What
would one do if offered a spot of tea after tediously caring for their
moustache and applying wax to hold their facial hair in place? Well, rather
than turn down a freshly brewed pot of tea, gentlemen could make use of a
moustache cup. A moustache cup served to protect the wax from melting off the
gentlemen’s moustaches, or simply from ruining the moustache with warm liquid.
I suppose women could also use it to protect their faces from steaming liquid,
but they were geared more towards protecting the moustaches of fashionable men.
From
the outside, moustache cups resemble any other ordinary tea cup, but the inside
is a little different. A small semi-circular lip sits across part of the opening,
leaving a small space in between the lip and the cup side.
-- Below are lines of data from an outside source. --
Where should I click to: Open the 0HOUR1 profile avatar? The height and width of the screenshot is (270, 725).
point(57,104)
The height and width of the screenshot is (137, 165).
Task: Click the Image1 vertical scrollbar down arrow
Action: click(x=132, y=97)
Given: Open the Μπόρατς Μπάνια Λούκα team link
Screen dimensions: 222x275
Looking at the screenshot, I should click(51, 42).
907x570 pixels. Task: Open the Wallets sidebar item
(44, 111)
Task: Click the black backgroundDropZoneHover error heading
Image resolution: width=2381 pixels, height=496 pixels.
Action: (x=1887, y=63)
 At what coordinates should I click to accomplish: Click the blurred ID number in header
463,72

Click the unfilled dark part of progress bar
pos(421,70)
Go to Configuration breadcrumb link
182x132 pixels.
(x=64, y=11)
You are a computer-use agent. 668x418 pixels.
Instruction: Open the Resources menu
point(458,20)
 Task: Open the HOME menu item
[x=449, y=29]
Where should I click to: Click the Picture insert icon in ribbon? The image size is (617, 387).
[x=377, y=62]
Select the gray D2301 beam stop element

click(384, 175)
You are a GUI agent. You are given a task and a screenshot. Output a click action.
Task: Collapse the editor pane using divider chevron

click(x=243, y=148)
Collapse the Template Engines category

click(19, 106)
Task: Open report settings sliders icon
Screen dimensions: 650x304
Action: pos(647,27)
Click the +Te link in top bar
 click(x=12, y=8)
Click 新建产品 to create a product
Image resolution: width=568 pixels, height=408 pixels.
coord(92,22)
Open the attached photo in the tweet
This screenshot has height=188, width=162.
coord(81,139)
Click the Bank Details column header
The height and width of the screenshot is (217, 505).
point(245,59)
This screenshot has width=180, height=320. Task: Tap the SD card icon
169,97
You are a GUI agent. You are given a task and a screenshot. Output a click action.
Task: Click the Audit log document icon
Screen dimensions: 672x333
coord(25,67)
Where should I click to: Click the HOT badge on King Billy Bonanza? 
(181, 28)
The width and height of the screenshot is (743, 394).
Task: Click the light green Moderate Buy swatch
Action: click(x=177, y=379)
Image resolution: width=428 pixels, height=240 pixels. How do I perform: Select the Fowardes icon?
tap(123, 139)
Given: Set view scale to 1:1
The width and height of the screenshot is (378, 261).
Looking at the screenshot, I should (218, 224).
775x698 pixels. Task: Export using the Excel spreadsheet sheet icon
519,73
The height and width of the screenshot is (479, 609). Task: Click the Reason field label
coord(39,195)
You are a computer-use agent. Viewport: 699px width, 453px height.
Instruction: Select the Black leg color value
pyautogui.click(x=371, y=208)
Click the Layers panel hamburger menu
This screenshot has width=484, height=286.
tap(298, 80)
The small space
allowed for the passage of liquid, while the lip served to protect gentlemen’s
moustaches. Since the lip is only over a small portion of the opening, more
towards one side than the other, it forces the cup to become right-handed or
left-handed. Our moustache cup is white with raised floral designs in gold
luster. The protective lip forces our cup to be for right-handed tea drinkers.
The moustache cups made their appearance
sometime in the 1860s, but lost popularity as moustaches went out of fashion in
the 1920s and 1930s. Perhaps men with moustaches no longer felt the need to be
so particular when it came to the styling of their moustaches, or perhaps they were
just very careful when it came to drinking tea. Who knows why these weren’t
still used by the few with moustaches and have yet to reappear, but if you know
of a moustache enthusiast that’s hard to buy for now you know about the
moustache cups. Who knows, maybe they’ll make a comeback!